Copy the lines below that contain "agent".

####################

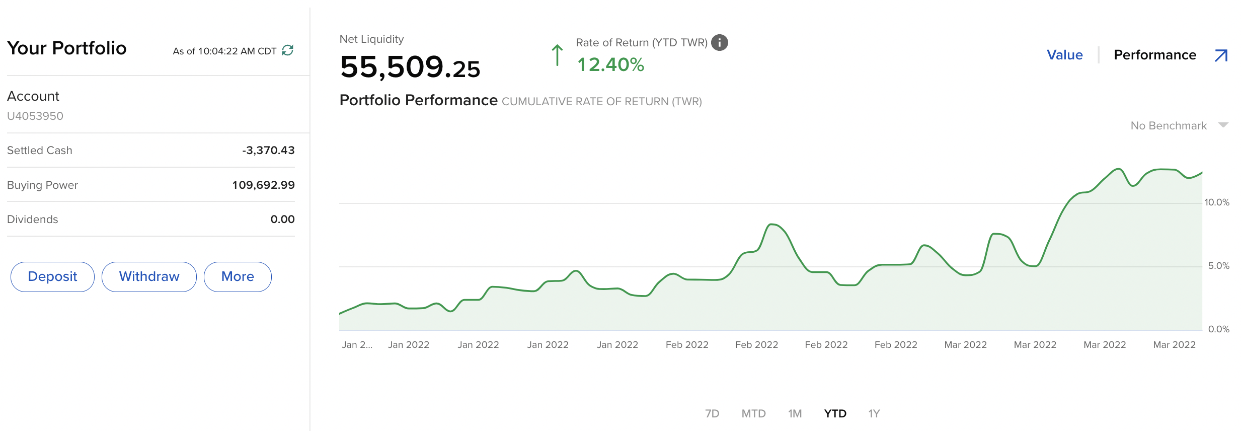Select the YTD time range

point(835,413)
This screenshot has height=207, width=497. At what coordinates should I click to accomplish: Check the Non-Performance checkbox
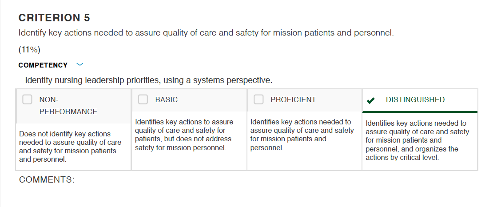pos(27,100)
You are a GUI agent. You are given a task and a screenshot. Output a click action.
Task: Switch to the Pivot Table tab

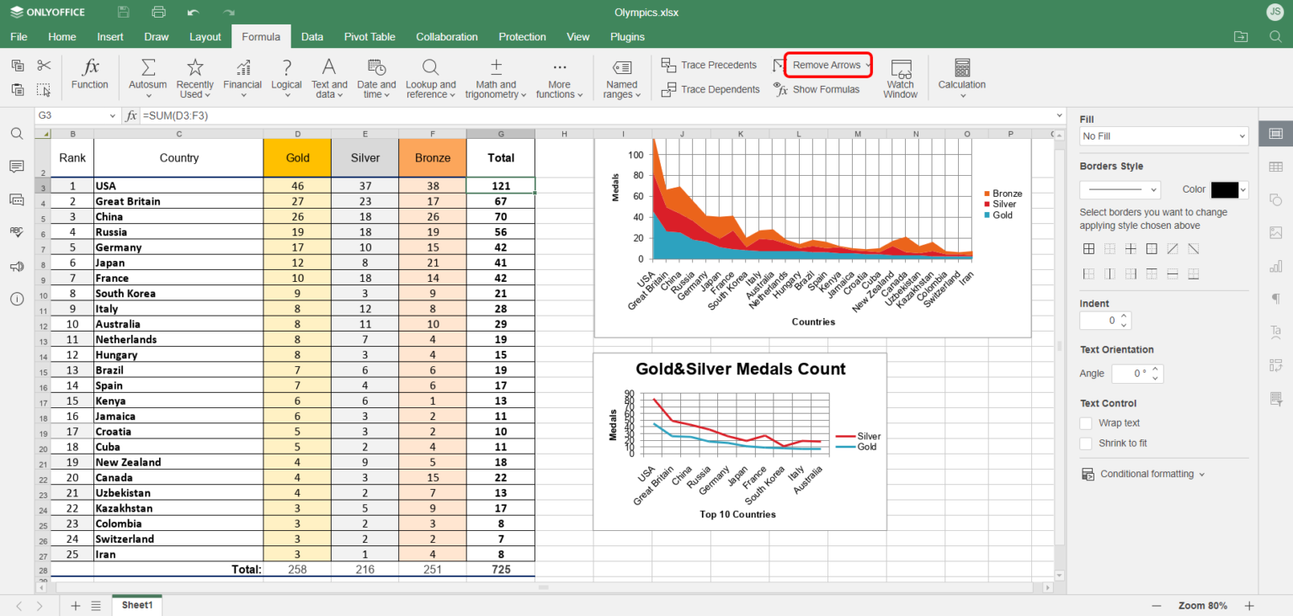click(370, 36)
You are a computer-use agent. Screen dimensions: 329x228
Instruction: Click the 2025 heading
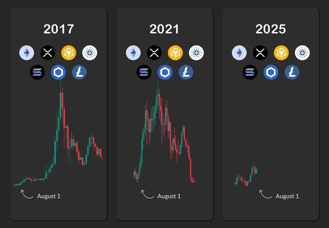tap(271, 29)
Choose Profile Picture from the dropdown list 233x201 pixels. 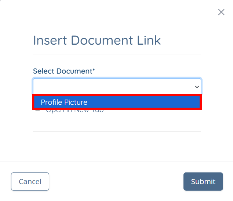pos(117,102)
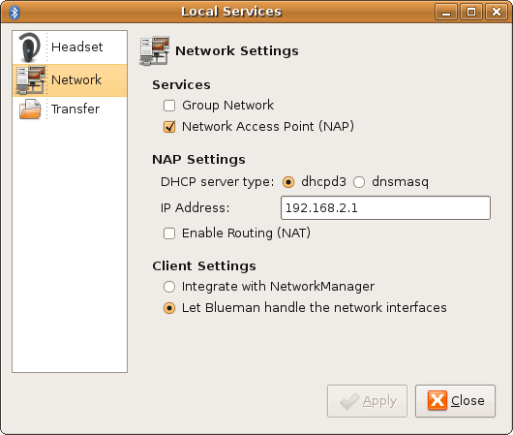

####################

→ **SOLUTION TO THIS EXERCISE**
You are a GUI agent. You are given a task and a screenshot. Output a click action.
You are a computer-use agent. Screen dimensions: 329x228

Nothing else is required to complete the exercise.